Musique

Fredric Gary Comeau : Livre ouvert

Récemment, après avoir publié cinq recueils de poésie en français, Fredric Gary Comeau lançait son premier album, en anglais. Un disque qui se démarque par l’austérité et la noirceur de son timbre vocal.

Fredric Gary Comeau a vingt-neuf ans, et il est originaire du Nouveau-Brunswick. Récemment, après avoir publié cinq recueils de poésie en français, il lançait son premier album, en anglais. Un disque qui se démarque par l’austérité et la noirceur de son timbre vocal, qui s’apparente à celui de Leonard Cohen. Comme lui, Comeau est un auteur-compositeur qui possède son propre univers. «On pourrait dire que mes écrits ont un contenu spécifiquement acadien, mais je parle beaucoup de voyage, comme mon disque d’ailleurs.»

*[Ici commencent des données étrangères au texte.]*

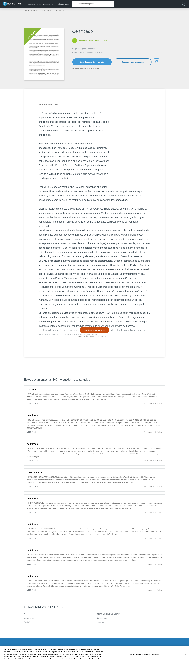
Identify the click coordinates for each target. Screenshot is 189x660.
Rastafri (27, 622)
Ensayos (48, 11)
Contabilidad (101, 618)
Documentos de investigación (40, 4)
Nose (26, 614)
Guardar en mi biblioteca (133, 62)
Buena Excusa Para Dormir (107, 614)
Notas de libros (63, 4)
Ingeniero (100, 622)
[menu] (185, 4)
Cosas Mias (29, 618)
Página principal (32, 11)
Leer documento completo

Comment, finalement, décide-t-on de passer à la scène? «Je n’ai pas abouti à la chanson du jour au lendemain; ça fait dix ans que j’écris des chansons et que je fais des démos. Au moment où mon copain Martin Ravary m’a convaincu de faire un disque, j’étais en train d’écrire un roman. Mais être musicien, ça ne m’est pas venu naturellement; je n’ai pas ce don inné. Pour y arriver, j’ai dû travailler crissement fort. Pour l’instant, je m’investis dans la musique, mais je demeure quand même écrivain. De toute façon, même lorsque je fais des lectures de poésie, je donne un show.»

Ce goût de l’errance, omniprésente dans ses textes, il le doit à son père: «Ironiquement, confie-t-il, mon père est quelqu’un de très stable, qui a peu voyagé parce qu’il avait une famille. Quand j’étais petit, il m’emmenait faire des balades en voiture et on écoutait Hank Snow, qui est, en quelque sorte, un Hank Williams canadien. C’est avec ses chansons que mon père s’évadait, et cela a beaucoup marqué mon imaginaire. Pour ma part, j’écris sur mon vécu. Toutes mes chansons ont une signification très personnelle. Moi, je me sens heureux lorsque je voyage.»

Sur la photo de la pochette d’Another Broken Lullaby, son seul et unique compact, un immense flacon de pilules remplit l’espace. Et en lisant attentivement la posologie qui l’accompagne, on est frappé par l’autodérision de la phrase «Take one cdvalium, listen and sleep». Ne faut-il pas un certain courage pour qualifier sa propre musique de soporifique? «Non, ça ne me dérange pas de dire que c’est endormant; on a besoin de dormir parfois, on a besoin de relaxer. Un exemple: tu vas dans un Second Cup, pis c’est devenu une discothèque. J’aime le techno, mais pas dans un café! C’est juste à cause de ça: on est stimulé partout, mais à un moment donné… Cependant, je reconnais que ma musique apaise, bien qu’en spectacle, je m’énerve un peu plus.»

On ne s’étonnera donc pas que notre homme ait enregistré Another Broken Lullaby dans le calme d’une église: «Je me suis inspiré de Richard Desjardins, qui avait capté un de ses albums à la Chapelle historique du Bon-Pasteur; j’aimais beaucoup le son qui en émanait, même si ce n’est jamais parfait, mais il y a un état, il y a quelque chose qui passe. Je l’ai fait en solo tout simplement parce que je n’ai pas de musiciens, et que, pour l’instant, je préfère m’accompagner à la guitare. Je n’étais pas à la recherche de la perfection mais plutôt de l’authenticité.» Fredric Gary Comeau a déjà dans sa mire le prochain album, «qui aura plein de musiciens et plein d’arrangements. Il est même question qu’Yves Desrosiers (Lhasa, Leloup) y collabore. On le lui souhaite. En attendant, Comeau monte seul sur scène en ramenant ses chansons voyageuses à leur plus simple expression: adoucies, épurées et presque murmurées à l’oreille. L’essentiel, quoi.